Beaird plans to use an approach similar to the one he used on the soccer field during his high school days -- the whole team working together for one common goal.

"My work ethic was built around Derrick Long, my high school soccer coach. He made me who I am in part of my work ethic and dedication," Beaird said.

Also Beaird plans to use the mascot change and centennial as a way to promote the school.

Beaird said he's always had an interest in government and credited his parents for that.

"My parents always taught me to be that go-to person for people who can't get it done or are not willing to get it done," Beaird said.

Beaird's first student government experience was in seventh grade, when he became Student Council president of the middle school. Then when he was a senior in Sikeston High School, he was elected student body president.

When he started school at ASU in fall 2006, Beaird ran for freshman senator, and by the end of the year was even voted senator of the year. This past year he was elected as a senator at large, which means he represents all 11,000 constituents at ASU.

But Beaird's real challenge came about a month and a half ago, when he worked to amend the Student Government constitution to allow students with 60 credit hours to run for Student Government president.

"Before that only a senior could be president, and I did what had to be done to change the constitution," Beaird said.

This included Beaird drafting a detailed resolution to allow juniors as well as seniors to run for office. The Student Government then had to hold a special election to pass the amendment, which required two-thirds of Senate votes, Beaird said.

Once Beaird was eligible for candidacy, he and his running mate began their campaign.

"We spent day and night campaigning for a week and a half," Beaird said. "We put a lot of things on the Internet and lots of signs around campus. We were talking with constituents and organizations on campus and free speech areas."

A debate between Beaird and his opponent was held March 3, and finally, the two-day election arrived. Beaird defeated his opponent by 188 votes.

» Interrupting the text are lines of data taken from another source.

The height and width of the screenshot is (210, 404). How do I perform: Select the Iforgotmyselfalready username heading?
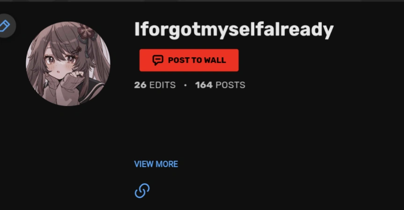point(234,30)
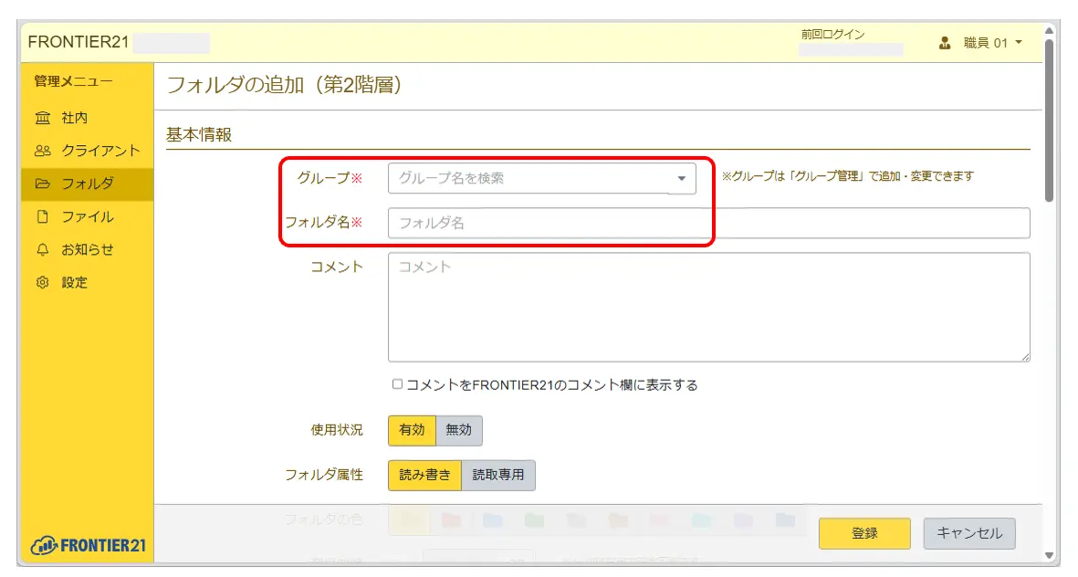Click the building icon beside 社内

[x=43, y=119]
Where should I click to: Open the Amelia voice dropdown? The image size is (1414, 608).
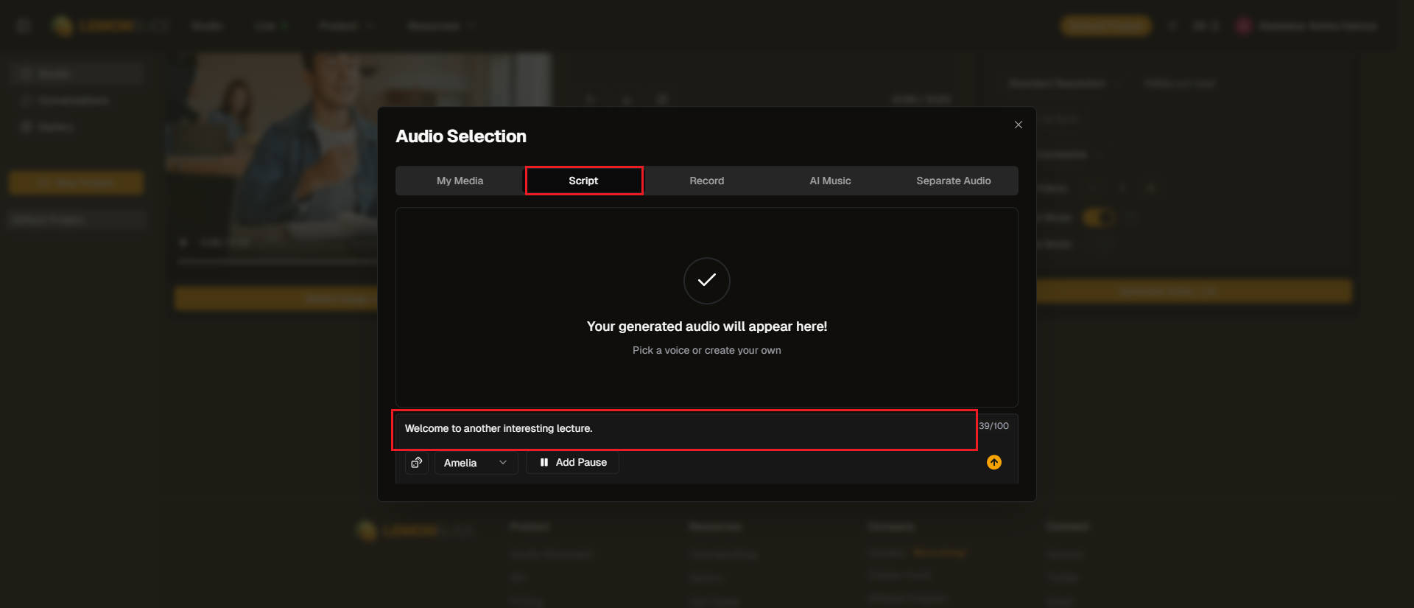click(x=475, y=463)
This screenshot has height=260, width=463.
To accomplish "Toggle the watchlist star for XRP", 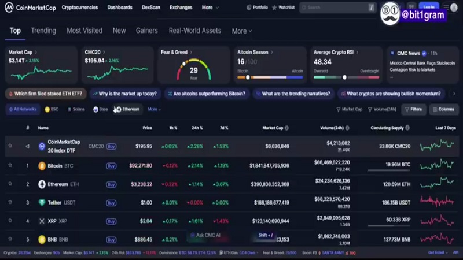I will pos(10,221).
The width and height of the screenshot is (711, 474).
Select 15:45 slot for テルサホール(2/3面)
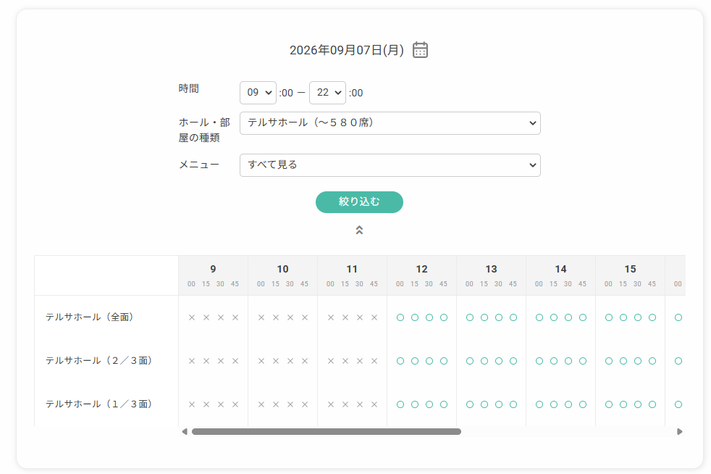tap(652, 361)

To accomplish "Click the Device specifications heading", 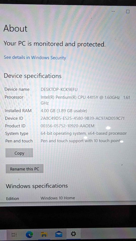I will pos(32,76).
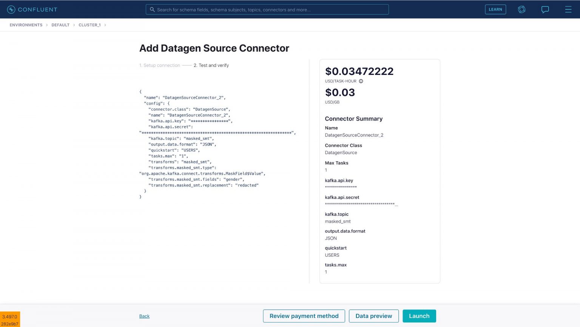Launch the Datagen Source connector
580x327 pixels.
(x=419, y=316)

"I was stressed and looking toward the end of tunnel whether we won or lost and it was so hectic," Beaird said. "Once we found out we won, it took a bit to come down off that stress level."

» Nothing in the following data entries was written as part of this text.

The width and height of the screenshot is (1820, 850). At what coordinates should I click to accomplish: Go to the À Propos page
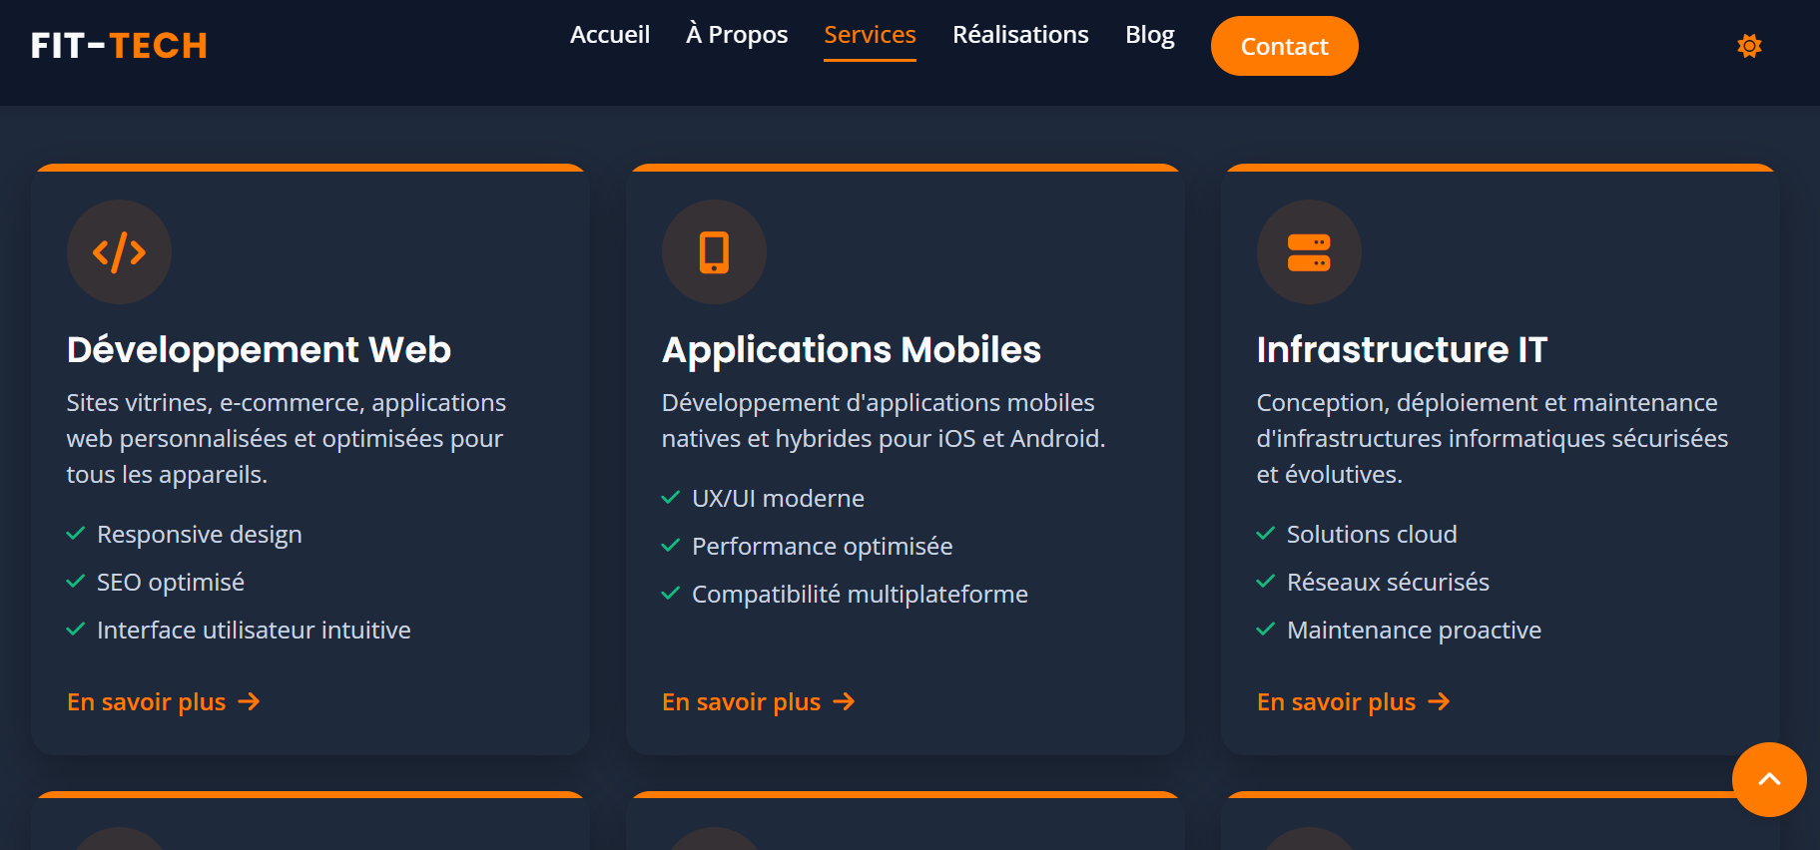click(x=737, y=35)
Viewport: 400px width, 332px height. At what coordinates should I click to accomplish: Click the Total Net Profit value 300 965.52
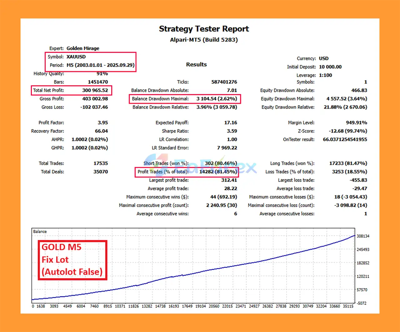(95, 90)
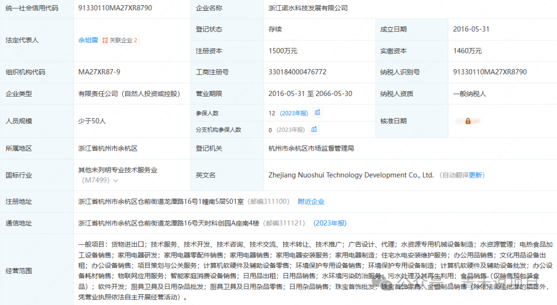Viewport: 557px width, 305px height.
Task: Click the orange VIP lock icon in 核准日期
Action: click(468, 121)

Since the election, Beaird has been appointing members to his staff, he said.

"My first duty is to allocate a budget of $80,000 in the next couple weeks," Beaird said.

Beaird said his new student government position is like having a full-time job on top of going to school. A member of the Pi Kappa Alpha fraternity, the business management major manages to maintain a 3.94 GPA.

"There's no time to sleep anymore," Beaird joked.

Although Beaird would like to go into politics some day, he's just focusing on the present.

"I'm so dedicated in getting this job done, and I don't want to look too far in advance," Beaird said. "I want to get the job done right, now that I'm in this position."

Meanwhile, friends and family said they're not at all surprised by Beaird's success in student government.

"It is a big opportunity for him. It will be a busy year, but I think he can do it," said his mother.

Beaird's high school soccer coach said he could tell early on Beaird had good leadership skills, serving as the team captain during the school's first soccer district championship and again the next year.

"I saw he had it in him to the lead the team and made him team captain," Long said.

Beaird showed leadership -- not verbally -- but through the way he motivated the team by his work ethic on the field, Long said.

"He's a great guy and will do a great job for ASU," Long said. "They couldn't have have picked a better guy to run their student body."

Crystie Drake Ressel, Sikeston High School Student Council sponsor, said Beaird's recent accomplishment is making an impression on current Student Council members.

"He did an excellent job (as student body president)," Ressel said. "When he was a senior, he was such a hard worker and took his job so seriously that I knew he would go on to be involved in government for sure when he got into college -- I can very well see him doing it after college, too."